2. Никто в этой ветке не упоминал того что у portage чего-то нет, что есть у других дистрибутивов.

3. У portage  нету некоторых возможностей о которых можно заявить после недели пользования

дистрибутивом. Как например возможности допустим опциональной (по русски наверно условной)

где можно продолжать сборку пакетов напрямую не затронутых битым.

А то было достаточно случаев, когда пускаешь систему на ночь делать world идешь спать, а она через

пол-часа уже встала. Если в gentoo подразумевается что все собирается из исходников, а сей

процесс долгий, то должна быть максимально продумана часть которая отвечает за сборку, чтобы процесс

мог сделать максимум работы без вмешательства пользователя.

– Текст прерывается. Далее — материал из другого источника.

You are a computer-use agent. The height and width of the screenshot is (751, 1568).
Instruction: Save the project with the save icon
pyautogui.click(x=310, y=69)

4. А так есть еще куча предложений просто если их не записывать, то забываешь.

Хотя вот тут меня удивило что система хотела собрать какие-то пакеты, которые при

указании опции t якобы не от чего не зависили...

т.е собираться были бы не должны. Но раз система все такие решила их собрать, значит они стояли

в какой-то зависимости от чего-то но это было не показано. Баг? или Фича?

Далее далеко не всегда USE флаги используются адекватно.

Бывают следующие варианты.

1. Пакет мог бы иметь соотвествующий флаг, но не имеет.

2. Флаг есть, но он не играет роли, так как зависимый пакет будет собран,

особенно когда идеть зависимость по цепочке.

Пакет А завист от пакета Б, который в свою очередь от пакета В

при этом в пакете А есть флаг В

2а Зависимости собираются в зависимости от того какие пакеты установлены.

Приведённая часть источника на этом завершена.